Transferência de contas Uniclass para Itaú digital gera nove demissões no Espírito Santo

Para os próximos três anos, a estratégia do banco é cortar 15% do total de agências do País, política que pode levar à demissão de até 30 mil funcionários.

banco itauO projeto de digitalização do Itaú avança sobre os empregos dos bancários. Nas últimas semanas, só no Espírito Santo nove bancários foram demitidos, todos responsáveis pelo atendimento de clientes Uniclass – segmento que está tendo suas contas migradas para “agências” totalmente digitais, cuja central de atendimento fica sediada em São Paulo.

Em 2015, o executivo do banco Marco Bonomi, diretor responsável pela área de Varejo, declarou em reunião com acionistas que a instituição pretende cortar nos próximos dez anos 50% de suas atuais quatro mil agências físicas – que o banco chama de ‘agência tijolo’. Para os próximos três anos, a estratégia é cortar 15% do total de agências do País. A política pode levar à demissão de até 30 mil funcionários.

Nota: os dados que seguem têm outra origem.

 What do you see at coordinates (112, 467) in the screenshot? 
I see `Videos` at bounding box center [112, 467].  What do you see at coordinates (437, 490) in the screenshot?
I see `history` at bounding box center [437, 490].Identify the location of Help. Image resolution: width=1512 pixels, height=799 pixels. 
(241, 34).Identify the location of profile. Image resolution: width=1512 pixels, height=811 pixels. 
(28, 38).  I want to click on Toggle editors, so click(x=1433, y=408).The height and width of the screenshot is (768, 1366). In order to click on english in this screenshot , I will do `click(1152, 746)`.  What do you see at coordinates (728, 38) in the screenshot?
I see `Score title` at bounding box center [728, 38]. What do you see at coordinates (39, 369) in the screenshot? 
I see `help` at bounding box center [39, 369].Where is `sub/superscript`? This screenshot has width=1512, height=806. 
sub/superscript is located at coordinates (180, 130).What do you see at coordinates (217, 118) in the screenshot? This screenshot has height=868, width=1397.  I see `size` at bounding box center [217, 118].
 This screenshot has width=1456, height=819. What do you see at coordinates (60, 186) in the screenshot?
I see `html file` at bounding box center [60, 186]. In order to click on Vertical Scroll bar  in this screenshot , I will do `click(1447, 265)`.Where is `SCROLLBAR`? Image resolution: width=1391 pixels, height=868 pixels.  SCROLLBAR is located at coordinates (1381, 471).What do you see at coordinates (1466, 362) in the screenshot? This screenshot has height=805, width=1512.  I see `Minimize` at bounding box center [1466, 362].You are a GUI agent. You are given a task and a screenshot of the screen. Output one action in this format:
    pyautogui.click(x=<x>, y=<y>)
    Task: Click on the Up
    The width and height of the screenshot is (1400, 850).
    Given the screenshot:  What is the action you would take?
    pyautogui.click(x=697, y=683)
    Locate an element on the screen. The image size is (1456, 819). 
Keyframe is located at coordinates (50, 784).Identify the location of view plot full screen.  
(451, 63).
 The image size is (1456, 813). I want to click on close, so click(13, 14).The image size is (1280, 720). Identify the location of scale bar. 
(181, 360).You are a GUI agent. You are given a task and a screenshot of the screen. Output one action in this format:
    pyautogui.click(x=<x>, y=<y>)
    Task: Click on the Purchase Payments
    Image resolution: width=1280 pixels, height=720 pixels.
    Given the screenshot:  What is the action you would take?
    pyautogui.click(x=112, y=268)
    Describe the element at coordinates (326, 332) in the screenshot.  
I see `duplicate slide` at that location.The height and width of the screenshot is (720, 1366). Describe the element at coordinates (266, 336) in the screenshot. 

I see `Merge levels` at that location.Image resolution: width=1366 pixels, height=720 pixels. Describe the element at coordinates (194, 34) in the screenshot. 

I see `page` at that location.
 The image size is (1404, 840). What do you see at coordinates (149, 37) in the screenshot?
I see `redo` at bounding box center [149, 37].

O projeto de digitalização do atendimento do Itaú foi iniciado em 2013, com um piloto envolvendo clientes do Itaú Personnalité, para os quais o banco exige um saldo mínimo de investimentos de R$ 100 mil. A partir de 2015 o banco expandiu a proposta de agência digital ao Uniclass, com meta de atender virtualmente 1,5 milhão de clientes até o fim de 2016.

Reestruturação produtiva

O novo modelo de agência vem se consolidando como base do processo de reestruturação produtiva dos bancos, que associa o investimento em tecnologias da informação (TI) ao corte de empregados. A estratégia fica evidente no aumento de demissões no Itaú. Nos últimos 12 meses o Itaú cortou 2.815 empregos e fechou 161 agências em todo o Brasil, mesmo com lucro líquido de R$ 23.832 bi em 2015, alta de 15,6% com relação ao ano anterior.

Se o desemprego é um problema para quem sai da agência, é também para os bancários que ficam. As metas de produtividade e venda, que já eram difíceis de alcançar, ficam ainda mais distantes depois de ter toda a carteira de clientes migrada para a agência digital. A cobrança aumenta e, junto com ela, o adoecimento da categoria. A baixa produtividade dos empregados acaba sendo usada posterioremente como justificativa para a demissão.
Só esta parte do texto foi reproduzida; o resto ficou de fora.